August 15, 2003
BUFFET MAY GIVE INDIGESTION
Arnie's Money Man (Don Luskin, Wall Street Journal op/ed, 8/15/2003)Gone are the hopes that Arnold Schwarzenegger would bring his own brand of free-market Austrian economics to California's troubled economy. The would-be tax terminator has chosen as his chief economics adviser a tax perpetuator -- Warren Buffett....
In introducing the 1991 re-release of Milton Friedman's "Free To Choose" video series, Mr. Schwarzenegger said, "I come from Austria, a socialistic country . . . I felt I had to come to America, where government isn't always breathing down your neck or standing on your shoes."
I have a theory about centrist Republicans: they are people whose ideas have been formed in conversation with liberals, have heard the liberal caricatures of Republicans, and decided that they actually support some parts of the caricature.
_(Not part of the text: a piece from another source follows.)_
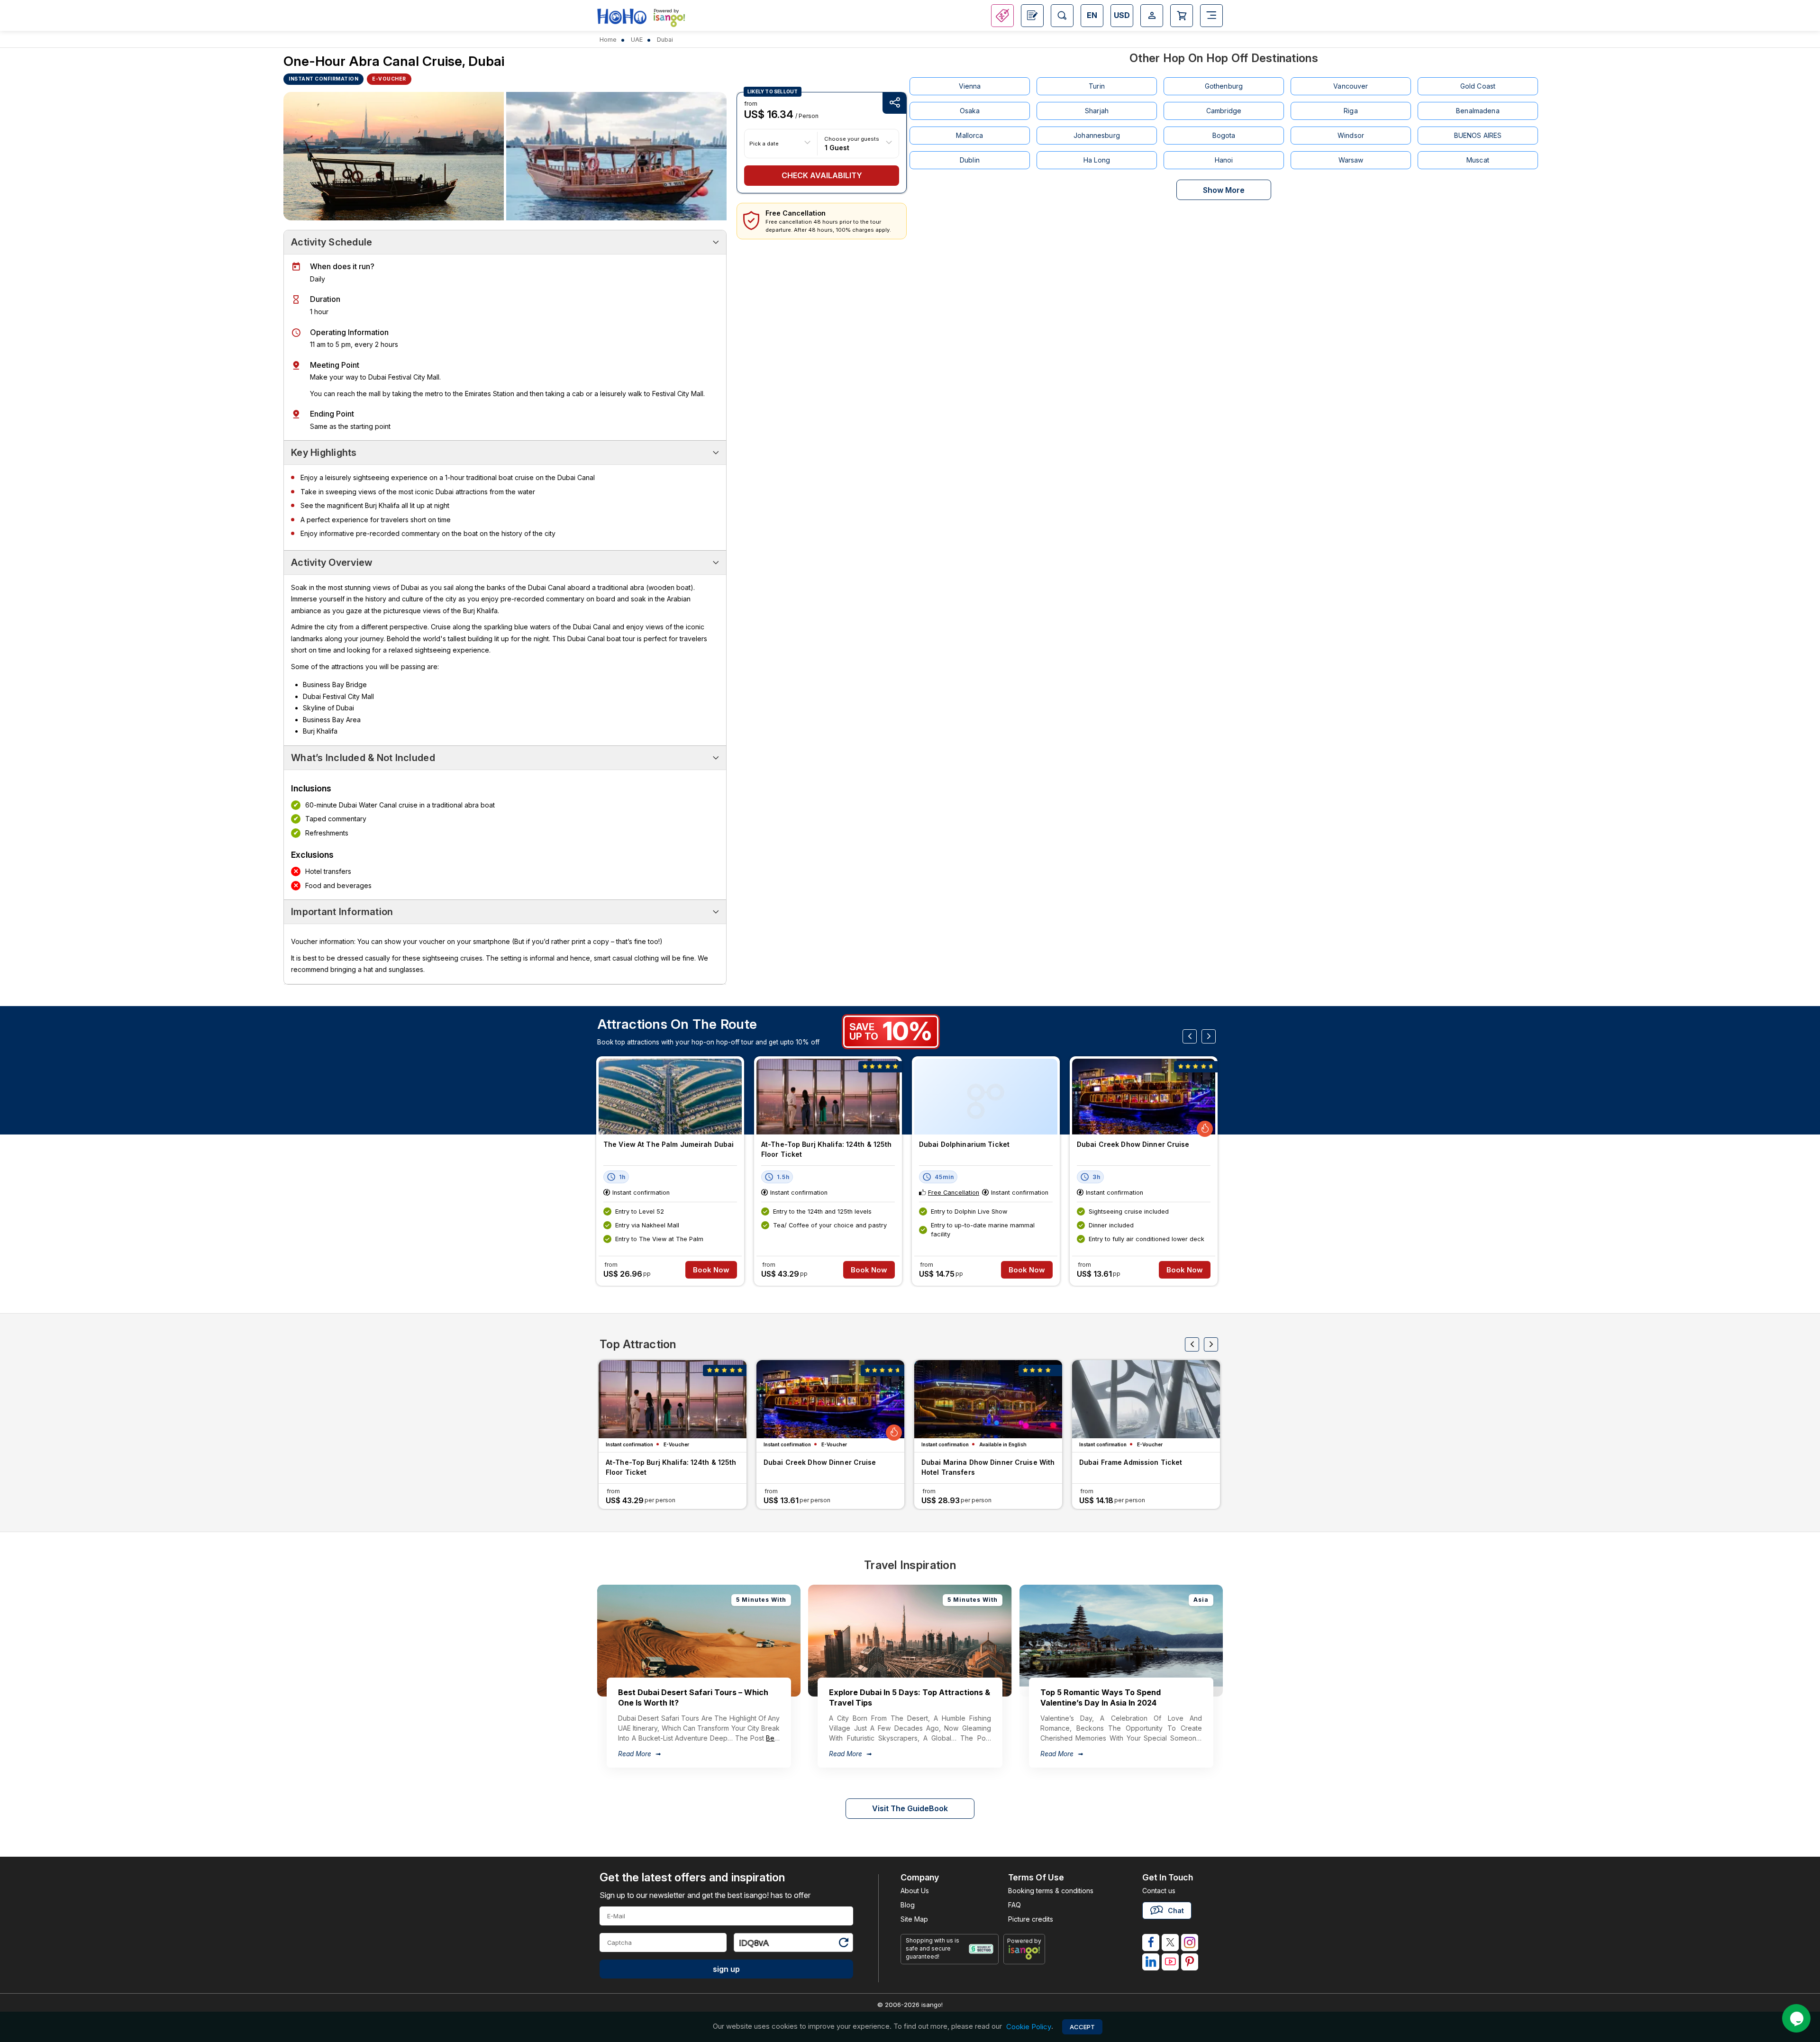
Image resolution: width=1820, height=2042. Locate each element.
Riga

Yet they also embrace many liberal positions, for lack of familiarity with any alternative; and because their belief is in a caricature, which liberals constructed to be a straw man, their convictions can easily have the stuffing knocked out. Thus, it is not uncommon to see such people drift left once their beliefs are subjected to criticism. They have more confidence in their lifelong relationships with liberals than in their casual relationship to ideas.
Will the Buffet relationship trump the Friedman idea? I hope not, but Mr. Schwarzenegger will have to decide. Already his liberal friends are trying to push him left:
Schwarzenegger Adviser Buffett Hints Property Tax Is Too Low (Wall Street Journal, 8/15/2003)
Warren Buffett, the billionaire financial adviser to Arnold Schwarzenegger's campaign for California governor, strongly suggested in an interview that the state's property taxes need to be higher....
Mr. Buffett stopped short of saying he would urge Mr. Schwarzenegger to seek a reversal of Proposition 13 to increase property taxes -- a move that would almost certainly be attacked by many of Mr. Schwarzenegger's fellow Republicans. But he left little doubt that that is where he is leaning.
If it's Schwarzenegger's considered position that Proposition 13 has to be repealed, he'll lose all conservative support. Fiscal conservatives could forgive his pro-abortion and pro-gun-control stands, but they won't forgive the pro-tax trifecta.